— Your goal —
Copy everything in the passage about a refugee father from "I’m back at" down to "a refugee’s children.", replacing "childhood home" with "family home".

— Document extract —

I’m back at my childhood home and reflecting on all this because abruptly I find myself fatherless on Father’s Day. My dad died a few days ago at age 91, after a storybook life — devoted above all to his only child.
Reporting on poverty and absentee fathers has taught me what a gift fatherhood is: I know I won the lottery of life by having loving, caring parents. There’s another reason I feel indebted to my father, and it has to do with those embarrassing foreign ways: his willingness to leave everything familiar behind in the quest for a new world that would provide opportunity even for a refugee’s children.
My father, an Armenian, was born in a country that no longer exists, Austria-Hungary, in a way of life that no longer exists. The family was in the nobility, living on an estate of thousands of acres — and then came World War II.
My father was imprisoned by the Nazis for helping spy on their military presence in Poland. He bribed his way out of prison, but other relatives died at Auschwitz for spying. Then the Soviet Union grabbed the region and absorbed it into Ukraine, and other relatives died in Siberian labor camps.
Penniless, my father fled on horseback to Romania but saw that a Communist country would afford a future neither for him nor his offspring. So he headed toward the West, swimming across the Danube River on a moonless night. On the Yugoslav side of the river, he was captured and sent to a concentration camp and then an asbestos mine and a logging camp. After two years, he was able to flee to Italy and then to France.
My father found that despite his fluent French and university education, France did not embrace refugees. Even children of refugees were regarded as less than fully French.
So he boarded a ship in 1952 to the United States, the land of opportunity — even though English was not among the seven languages that he spoke. His first purchase was a copy of the Sunday New York Times, with which he began to teach himself an eighth language.

— Dataset content —
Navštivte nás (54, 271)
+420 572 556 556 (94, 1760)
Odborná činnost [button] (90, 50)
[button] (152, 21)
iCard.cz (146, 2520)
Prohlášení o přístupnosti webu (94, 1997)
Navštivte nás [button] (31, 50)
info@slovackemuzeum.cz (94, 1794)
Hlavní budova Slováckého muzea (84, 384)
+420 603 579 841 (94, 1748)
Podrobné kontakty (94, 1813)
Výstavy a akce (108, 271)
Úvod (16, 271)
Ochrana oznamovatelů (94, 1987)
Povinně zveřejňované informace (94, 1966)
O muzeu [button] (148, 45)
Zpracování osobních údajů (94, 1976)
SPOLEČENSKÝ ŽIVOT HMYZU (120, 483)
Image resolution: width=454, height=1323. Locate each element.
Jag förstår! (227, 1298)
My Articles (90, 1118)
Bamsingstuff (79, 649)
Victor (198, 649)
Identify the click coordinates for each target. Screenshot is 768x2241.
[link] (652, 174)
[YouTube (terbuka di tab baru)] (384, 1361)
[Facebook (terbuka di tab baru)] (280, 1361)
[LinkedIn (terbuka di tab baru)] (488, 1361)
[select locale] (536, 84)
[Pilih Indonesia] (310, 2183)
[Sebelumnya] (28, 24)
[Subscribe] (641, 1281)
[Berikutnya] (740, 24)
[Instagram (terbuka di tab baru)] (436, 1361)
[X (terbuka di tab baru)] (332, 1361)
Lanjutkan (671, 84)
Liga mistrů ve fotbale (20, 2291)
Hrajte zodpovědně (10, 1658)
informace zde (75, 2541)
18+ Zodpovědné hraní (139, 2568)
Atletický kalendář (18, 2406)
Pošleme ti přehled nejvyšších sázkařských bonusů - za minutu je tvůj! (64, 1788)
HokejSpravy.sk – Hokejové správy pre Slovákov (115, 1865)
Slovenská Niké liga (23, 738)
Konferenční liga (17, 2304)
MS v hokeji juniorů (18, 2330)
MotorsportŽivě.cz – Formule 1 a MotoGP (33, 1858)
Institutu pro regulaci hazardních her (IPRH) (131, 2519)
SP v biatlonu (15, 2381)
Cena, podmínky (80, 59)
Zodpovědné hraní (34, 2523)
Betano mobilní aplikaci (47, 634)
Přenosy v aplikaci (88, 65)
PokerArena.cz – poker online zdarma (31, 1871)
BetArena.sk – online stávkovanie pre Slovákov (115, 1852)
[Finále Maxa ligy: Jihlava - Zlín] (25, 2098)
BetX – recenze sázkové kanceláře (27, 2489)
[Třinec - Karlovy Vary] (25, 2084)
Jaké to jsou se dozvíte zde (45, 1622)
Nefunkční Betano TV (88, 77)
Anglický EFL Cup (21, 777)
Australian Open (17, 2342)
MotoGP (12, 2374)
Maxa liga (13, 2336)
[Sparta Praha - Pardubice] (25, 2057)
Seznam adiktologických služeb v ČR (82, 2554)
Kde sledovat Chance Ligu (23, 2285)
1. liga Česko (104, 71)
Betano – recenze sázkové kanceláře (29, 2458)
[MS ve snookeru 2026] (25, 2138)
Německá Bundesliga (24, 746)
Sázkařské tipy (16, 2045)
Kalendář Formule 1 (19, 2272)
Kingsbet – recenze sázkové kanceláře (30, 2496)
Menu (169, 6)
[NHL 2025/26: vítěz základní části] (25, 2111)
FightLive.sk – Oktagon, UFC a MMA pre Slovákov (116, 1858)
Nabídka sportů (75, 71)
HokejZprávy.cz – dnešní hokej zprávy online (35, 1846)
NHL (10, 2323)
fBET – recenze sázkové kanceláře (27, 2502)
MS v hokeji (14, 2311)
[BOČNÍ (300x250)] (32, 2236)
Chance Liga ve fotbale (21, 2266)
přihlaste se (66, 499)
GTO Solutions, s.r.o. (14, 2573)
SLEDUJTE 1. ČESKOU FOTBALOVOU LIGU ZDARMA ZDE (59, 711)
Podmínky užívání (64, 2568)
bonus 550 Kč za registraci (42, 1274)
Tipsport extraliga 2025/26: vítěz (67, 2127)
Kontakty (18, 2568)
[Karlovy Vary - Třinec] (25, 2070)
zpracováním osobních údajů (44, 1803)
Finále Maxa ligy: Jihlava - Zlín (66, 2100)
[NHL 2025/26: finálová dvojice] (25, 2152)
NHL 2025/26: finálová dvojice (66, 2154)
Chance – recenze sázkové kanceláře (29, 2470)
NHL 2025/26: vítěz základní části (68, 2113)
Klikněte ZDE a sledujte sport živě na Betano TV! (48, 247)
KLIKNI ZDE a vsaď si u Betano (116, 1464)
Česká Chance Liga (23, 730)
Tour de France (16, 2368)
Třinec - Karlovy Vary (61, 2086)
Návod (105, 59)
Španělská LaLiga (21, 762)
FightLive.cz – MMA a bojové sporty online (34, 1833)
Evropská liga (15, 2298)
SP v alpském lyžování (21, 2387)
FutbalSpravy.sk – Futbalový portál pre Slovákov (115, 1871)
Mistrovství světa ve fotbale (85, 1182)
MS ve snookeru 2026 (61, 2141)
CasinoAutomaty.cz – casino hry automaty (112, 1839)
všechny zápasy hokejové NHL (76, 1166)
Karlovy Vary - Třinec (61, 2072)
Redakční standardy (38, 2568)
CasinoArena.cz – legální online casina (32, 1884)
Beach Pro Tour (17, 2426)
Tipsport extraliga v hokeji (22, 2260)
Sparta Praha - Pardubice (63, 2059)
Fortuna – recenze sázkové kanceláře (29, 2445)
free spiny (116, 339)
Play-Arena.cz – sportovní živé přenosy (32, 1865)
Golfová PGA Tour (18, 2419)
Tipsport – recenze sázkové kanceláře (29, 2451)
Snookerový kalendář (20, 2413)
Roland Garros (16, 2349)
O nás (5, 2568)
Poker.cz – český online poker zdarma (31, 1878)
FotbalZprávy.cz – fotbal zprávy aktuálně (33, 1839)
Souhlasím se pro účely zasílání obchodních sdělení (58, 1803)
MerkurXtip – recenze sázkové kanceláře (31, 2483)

— Reply to the exercise —
I’m back at my family home and reflecting on all this because abruptly I find myself fatherless on Father’s Day. My dad died a few days ago at age 91, after a storybook life — devoted above all to his only child.
Reporting on poverty and absentee fathers has taught me what a gift fatherhood is: I know I won the lottery of life by having loving, caring parents. There’s another reason I feel indebted to my father, and it has to do with those embarrassing foreign ways: his willingness to leave everything familiar behind in the quest for a new world that would provide opportunity even for a refugee’s children.